Akademicka Reprezentacja Polski w hokeju na lodzie przegrała czwarty mecz na uniwersjadzie w Turynie i zajęła ostatnie miejsce w grupie B. Oznacza to, że w poniedziałek o godz. 16.30 podopieczni trenera Grzegorza Klicha zagrają o dziewiąte miejsce w turnieju.
Mecz z Japonią był spotkaniem ostatniej szansy, by wywalczyć awans do ćwierćfinału. Szansa była niewielka, bo mogło się okazać, że nawet wygrana z Azjatami nie dałaby biało-czerwonym awansu. Ostatecznie jednak nie było sensu analizować scenariuszy, bo polski zespół wyraźnie przegrał.

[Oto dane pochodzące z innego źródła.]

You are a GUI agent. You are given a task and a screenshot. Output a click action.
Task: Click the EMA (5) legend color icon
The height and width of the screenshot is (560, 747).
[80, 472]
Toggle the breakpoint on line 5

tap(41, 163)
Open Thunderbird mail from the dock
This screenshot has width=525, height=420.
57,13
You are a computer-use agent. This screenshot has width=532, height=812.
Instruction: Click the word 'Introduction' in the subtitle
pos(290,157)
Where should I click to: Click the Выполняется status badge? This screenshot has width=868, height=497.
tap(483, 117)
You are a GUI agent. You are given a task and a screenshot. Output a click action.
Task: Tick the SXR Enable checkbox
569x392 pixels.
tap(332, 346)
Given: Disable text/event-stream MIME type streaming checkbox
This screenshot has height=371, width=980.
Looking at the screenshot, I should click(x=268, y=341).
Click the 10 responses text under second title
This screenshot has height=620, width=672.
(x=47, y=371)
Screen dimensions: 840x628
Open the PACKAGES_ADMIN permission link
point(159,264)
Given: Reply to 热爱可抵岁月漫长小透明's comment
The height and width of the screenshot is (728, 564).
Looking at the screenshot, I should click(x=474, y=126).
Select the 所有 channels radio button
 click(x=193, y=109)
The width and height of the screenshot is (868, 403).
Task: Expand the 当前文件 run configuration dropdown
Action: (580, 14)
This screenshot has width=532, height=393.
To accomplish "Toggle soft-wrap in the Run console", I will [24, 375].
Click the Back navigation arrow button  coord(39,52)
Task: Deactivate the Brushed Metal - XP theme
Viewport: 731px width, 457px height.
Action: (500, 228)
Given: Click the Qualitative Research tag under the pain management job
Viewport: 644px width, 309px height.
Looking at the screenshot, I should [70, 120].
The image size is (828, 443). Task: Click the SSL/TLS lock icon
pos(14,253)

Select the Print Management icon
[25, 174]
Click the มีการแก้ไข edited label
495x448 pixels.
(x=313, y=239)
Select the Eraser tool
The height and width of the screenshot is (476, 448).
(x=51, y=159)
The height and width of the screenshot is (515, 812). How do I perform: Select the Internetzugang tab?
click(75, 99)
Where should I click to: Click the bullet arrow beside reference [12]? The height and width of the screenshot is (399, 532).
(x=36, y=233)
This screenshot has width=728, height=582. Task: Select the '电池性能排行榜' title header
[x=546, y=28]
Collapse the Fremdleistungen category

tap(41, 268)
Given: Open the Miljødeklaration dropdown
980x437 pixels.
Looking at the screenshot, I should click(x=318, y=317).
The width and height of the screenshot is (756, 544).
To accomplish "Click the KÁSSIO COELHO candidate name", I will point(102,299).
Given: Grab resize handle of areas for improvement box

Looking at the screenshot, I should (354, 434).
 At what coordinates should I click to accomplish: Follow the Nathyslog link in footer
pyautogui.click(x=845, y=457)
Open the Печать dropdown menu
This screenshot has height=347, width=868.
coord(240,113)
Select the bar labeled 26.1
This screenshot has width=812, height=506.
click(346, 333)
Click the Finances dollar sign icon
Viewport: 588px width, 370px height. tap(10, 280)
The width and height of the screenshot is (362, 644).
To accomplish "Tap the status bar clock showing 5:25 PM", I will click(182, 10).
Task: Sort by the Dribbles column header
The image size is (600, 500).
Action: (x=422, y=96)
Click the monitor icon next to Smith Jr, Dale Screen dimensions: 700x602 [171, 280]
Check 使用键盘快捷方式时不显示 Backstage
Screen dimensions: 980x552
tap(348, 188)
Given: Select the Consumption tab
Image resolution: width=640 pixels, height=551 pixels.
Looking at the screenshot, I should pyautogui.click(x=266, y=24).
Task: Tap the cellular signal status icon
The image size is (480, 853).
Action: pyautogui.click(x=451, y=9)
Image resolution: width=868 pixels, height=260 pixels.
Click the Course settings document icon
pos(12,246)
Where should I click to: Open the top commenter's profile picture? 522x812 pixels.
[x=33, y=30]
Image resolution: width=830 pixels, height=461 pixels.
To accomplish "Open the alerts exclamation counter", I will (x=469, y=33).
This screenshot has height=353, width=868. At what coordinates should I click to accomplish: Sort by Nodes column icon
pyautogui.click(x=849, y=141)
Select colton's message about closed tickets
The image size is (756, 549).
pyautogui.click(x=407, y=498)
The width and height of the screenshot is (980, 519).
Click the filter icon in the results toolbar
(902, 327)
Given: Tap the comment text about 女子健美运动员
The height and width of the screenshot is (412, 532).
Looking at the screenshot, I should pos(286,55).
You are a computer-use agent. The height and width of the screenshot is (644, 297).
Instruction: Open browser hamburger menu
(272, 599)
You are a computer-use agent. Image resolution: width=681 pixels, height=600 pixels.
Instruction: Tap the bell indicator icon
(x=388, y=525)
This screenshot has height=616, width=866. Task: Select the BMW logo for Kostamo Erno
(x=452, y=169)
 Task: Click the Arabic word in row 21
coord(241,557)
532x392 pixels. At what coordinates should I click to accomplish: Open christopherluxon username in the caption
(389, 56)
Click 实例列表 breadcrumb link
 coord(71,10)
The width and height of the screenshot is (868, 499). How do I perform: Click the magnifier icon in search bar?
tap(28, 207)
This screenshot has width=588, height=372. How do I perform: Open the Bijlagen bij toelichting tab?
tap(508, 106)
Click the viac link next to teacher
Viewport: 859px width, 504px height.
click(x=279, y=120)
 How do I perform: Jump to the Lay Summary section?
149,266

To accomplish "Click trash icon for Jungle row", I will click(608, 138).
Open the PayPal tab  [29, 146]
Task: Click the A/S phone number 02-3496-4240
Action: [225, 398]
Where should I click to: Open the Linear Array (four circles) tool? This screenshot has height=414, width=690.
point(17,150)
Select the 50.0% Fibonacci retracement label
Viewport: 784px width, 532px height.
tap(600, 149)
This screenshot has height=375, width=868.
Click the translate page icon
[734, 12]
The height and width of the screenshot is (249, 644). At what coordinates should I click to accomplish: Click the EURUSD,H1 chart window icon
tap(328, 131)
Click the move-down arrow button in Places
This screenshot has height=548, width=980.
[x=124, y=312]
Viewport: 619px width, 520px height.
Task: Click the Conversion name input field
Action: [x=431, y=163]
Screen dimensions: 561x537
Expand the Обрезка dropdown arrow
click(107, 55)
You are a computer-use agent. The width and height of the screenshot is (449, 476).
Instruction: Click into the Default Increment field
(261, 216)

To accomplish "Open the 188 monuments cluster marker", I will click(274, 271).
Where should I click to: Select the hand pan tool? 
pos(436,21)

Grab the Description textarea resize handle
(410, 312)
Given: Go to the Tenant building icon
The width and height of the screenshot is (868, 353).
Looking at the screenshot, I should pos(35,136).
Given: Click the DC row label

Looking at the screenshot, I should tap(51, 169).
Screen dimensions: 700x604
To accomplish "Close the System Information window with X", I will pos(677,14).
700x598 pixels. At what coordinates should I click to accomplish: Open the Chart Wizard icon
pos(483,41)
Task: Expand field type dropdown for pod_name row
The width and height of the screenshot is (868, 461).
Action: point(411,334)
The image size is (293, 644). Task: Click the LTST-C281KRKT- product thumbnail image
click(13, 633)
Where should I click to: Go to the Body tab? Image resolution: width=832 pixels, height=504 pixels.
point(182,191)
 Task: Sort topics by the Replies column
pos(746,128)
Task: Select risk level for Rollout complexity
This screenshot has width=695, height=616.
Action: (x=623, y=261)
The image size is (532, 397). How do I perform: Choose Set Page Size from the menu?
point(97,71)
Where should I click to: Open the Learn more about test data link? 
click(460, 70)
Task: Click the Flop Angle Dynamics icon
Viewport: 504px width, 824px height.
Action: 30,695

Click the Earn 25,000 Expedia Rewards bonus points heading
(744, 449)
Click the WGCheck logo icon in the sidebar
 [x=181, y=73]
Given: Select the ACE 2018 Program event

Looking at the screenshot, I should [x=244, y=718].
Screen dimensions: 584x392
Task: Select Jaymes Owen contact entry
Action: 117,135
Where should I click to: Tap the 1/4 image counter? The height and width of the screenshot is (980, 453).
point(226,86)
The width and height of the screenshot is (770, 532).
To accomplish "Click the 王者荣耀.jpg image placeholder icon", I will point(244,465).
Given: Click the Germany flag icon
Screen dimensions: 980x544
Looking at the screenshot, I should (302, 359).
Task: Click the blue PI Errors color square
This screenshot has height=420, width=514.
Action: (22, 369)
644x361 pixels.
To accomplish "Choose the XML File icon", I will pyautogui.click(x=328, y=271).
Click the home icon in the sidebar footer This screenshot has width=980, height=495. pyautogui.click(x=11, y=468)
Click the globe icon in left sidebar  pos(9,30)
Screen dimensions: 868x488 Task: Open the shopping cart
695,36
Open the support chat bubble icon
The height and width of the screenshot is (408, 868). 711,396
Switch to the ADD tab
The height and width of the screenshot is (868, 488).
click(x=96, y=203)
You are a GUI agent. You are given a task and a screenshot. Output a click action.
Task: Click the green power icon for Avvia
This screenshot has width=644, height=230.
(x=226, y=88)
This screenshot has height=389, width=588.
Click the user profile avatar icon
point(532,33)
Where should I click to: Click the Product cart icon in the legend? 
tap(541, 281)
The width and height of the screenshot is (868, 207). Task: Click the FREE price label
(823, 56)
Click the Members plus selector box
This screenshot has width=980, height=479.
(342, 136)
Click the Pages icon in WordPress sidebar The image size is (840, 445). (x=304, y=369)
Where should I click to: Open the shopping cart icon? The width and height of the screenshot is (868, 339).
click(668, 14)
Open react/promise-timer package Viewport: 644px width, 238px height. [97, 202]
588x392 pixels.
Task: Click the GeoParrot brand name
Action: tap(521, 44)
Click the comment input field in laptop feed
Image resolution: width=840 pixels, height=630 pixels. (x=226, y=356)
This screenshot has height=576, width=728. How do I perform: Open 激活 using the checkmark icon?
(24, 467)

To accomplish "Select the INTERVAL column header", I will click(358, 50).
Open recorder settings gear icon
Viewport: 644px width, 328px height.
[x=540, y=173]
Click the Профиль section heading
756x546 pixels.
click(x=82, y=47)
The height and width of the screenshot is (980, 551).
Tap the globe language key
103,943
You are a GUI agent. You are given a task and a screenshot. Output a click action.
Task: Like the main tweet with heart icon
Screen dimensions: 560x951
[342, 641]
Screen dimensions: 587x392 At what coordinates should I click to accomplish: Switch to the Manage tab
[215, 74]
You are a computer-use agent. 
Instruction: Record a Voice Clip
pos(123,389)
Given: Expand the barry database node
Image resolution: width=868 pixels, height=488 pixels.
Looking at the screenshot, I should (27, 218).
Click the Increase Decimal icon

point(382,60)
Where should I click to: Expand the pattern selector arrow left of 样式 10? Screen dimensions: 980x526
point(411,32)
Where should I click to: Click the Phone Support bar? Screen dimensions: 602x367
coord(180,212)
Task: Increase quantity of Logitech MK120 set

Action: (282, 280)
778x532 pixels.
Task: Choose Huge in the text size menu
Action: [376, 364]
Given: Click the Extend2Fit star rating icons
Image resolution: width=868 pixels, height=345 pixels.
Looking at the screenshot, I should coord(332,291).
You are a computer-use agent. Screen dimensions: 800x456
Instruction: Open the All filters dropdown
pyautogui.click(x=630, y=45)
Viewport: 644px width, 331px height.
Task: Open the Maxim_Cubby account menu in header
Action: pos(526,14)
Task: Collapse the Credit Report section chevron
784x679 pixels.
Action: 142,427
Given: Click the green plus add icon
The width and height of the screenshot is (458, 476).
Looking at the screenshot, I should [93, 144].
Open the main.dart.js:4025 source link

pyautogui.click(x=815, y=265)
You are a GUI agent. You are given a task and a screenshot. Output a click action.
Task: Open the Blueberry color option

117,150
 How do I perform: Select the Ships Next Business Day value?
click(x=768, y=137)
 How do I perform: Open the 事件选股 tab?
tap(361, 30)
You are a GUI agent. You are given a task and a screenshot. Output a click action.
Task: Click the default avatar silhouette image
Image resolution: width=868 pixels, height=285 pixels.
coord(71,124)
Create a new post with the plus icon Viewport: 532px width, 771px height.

Po raz kolejny polska drużyna bardzo dobrze zacząła mecz, ale z czasem traciła impet i nie był w stanie zapobiec utracie goli. W trzeciej minucie Michał Jaracz wykorzystał asystę Jakuba Wenkera i polski zespół wyszedł na prowadzenie. Cóż z tego, skoro pięć minut później był już remis, a jeszcze przed końcem pierwszej tercji Japończycy wyszli na prowadzenie. A gdy wrócili na lód rozstrzygnęli mecz, zdobywając w drugiej tercji cztery gole i nie tracąc ani jednego.
Trzecia tercja była już tylko formalnością – w niej Japończycy zdobyli dwa kolejne gole i wygrali 8:1. Tym samym zapewnili sobie trzecie miejsce w grupie i obok Amerykanów, Słowaków i Ukraińców awansowali do ćwierćfinału.
Mecz o 9. miejsce w turnieju odbędzie się w poniedzlałek o godz. 16.30 na lodowisku w Pinerolo. Rywalem Polaków będą Szwedzi, którzy zajęli ostatnie miejsce w grupie A. Poniedziałkowi rywale biało-czerwonych awans do ćwierćfinału przegrali w rzutach karnych po zremisowanym 2:2 meczu z Koreą Południową.
Polska – Japonia 1:8 (1:2, 0:4, 0:2)
Bramka dla Polski: Michał Jaracz
Polska: Mateusz Kołodziej (34, Szymon Klimowski) – Eryk Schafer, Bartosz Schmidt, Karol Moś, Adam Laskowski, Stanisław Drozd-Niekurzak – Michał Jaracz, Patryk Napiórkowski, Łukasz Długopolski, Jakub Wenker, Kacper Malasiński – Marcin Szlomski, Natalian Dobrzeniecki, Michał Sadowski, Oliwier Ksiondz, Antoni Dziurdzia – Igor Ratajczak, Brian Gruca, Mateusz Malinowski, Dominik Kasprzyk. Trener: Grzegorz Klich.